На поминках по Димону мы закусывали самогонку мясом, и я думал про то, что оно вырезано из падали, свежей падали — впрочем, не всегда такой уж и свежей. Я все-таки съел тогда свою мясную порцию, не сблевавши, хотя мне казалось, что я ем своего мертвого друга, которого будто бы не закопали, а разделали и теперь раздают людям по кусочку, чтоб помянули. Некстати же сюда вплеталась тема крови Христовой и плоти Христовой же. Да, совершенно некстати — но куда было от этого деться? Вообще кто знает, чье мясо спрятано от нас в пельменях? Удивлюсь ли я, найдя однажды в каком-нибудь пирожке детский ноготь? Ну да, ну да, это ж всё происходило не в блистающей Москве, но — в местах, затронутых Голодомором…
Я таки доел свою порцию падали, заставил себя, а дальше закусывал как конченный веган — картошка, огурцы, винегрет. Впрочем, вареный буряк был, разумеется, цвета трупных пятен. Как будто вся наша жизнь переехала в морг, на кладбище, и вот она движется вокруг кучи мокрого жирного чернозема, который красноречиво сигналит о временной пустоте чьих-то могил.
Ничего нельзя было с этим поделать. Ну какая может быть радость среди свежих скучных трупов и дешевых гробов? Да никакая. Надо отнестись к этому спокойно, только и всего. Что сбивало накал этих эмоций, так это алкоголь, мечта об алкоголизме, когда ты еще жив, но тебя уже ничего не волнует, страсти улеглись, укладываются. Такое как бы просветление для бедных. Сидишь такой бухой — и медитируешь себе.
Глава 26. Дедъ
Да, так я приехал тогда вскоре после путешествия с гробом и возни на кладбище — к деду, проведать любимого старика, раз уж меня закинуло в тот город.

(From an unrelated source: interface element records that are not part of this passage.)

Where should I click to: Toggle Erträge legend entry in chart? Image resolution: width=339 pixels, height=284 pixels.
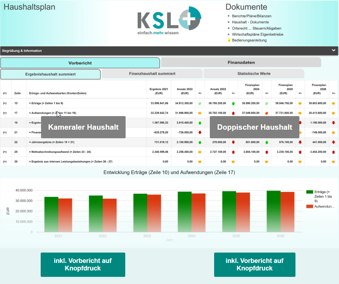pos(321,196)
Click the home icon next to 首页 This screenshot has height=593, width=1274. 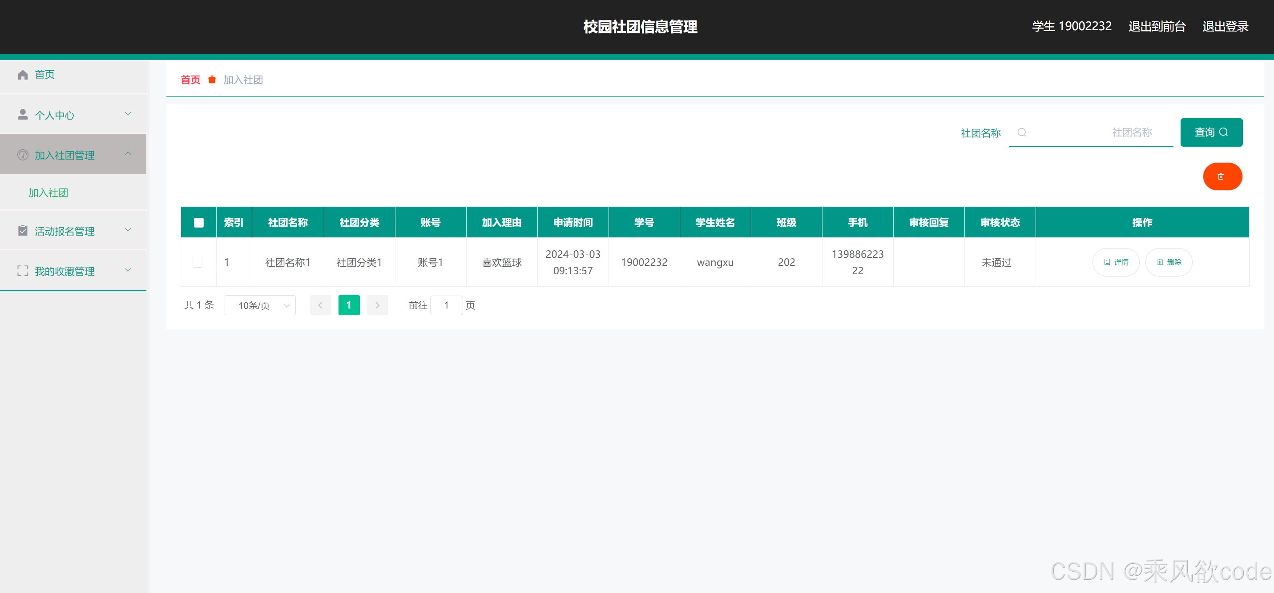click(x=23, y=74)

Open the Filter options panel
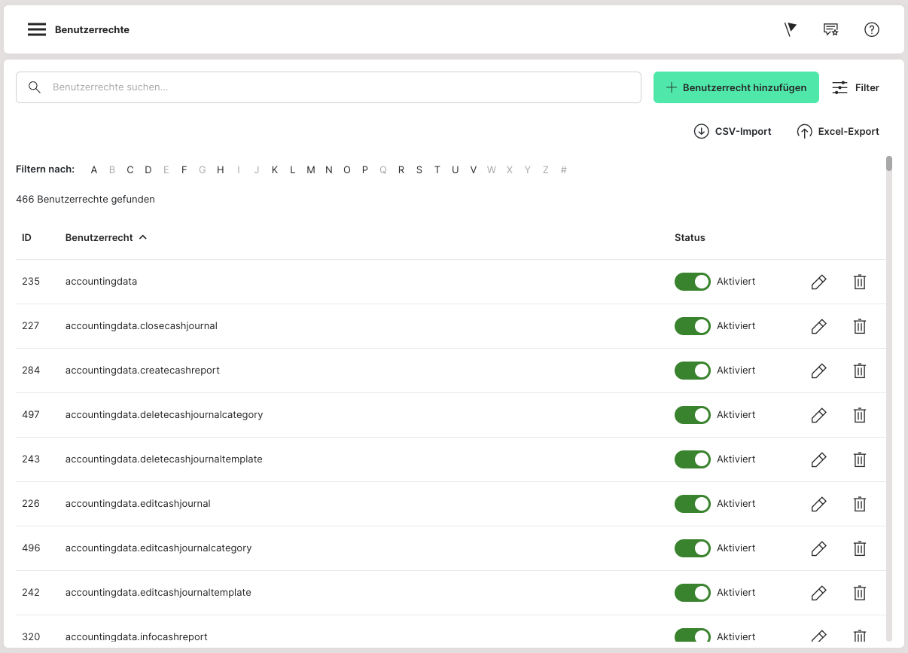point(855,87)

Мы сидели за столом в дедовском домике на окраине, я расспрашивал его о прошлом, потому что настоящее его было серо и однообразно, ну и незачем тогда о нем. А прошлое его было, как казалось ему (всегда) и мне (в нежном возрасте) ярким временем ясности, простоты и некой высшей окончательной правды.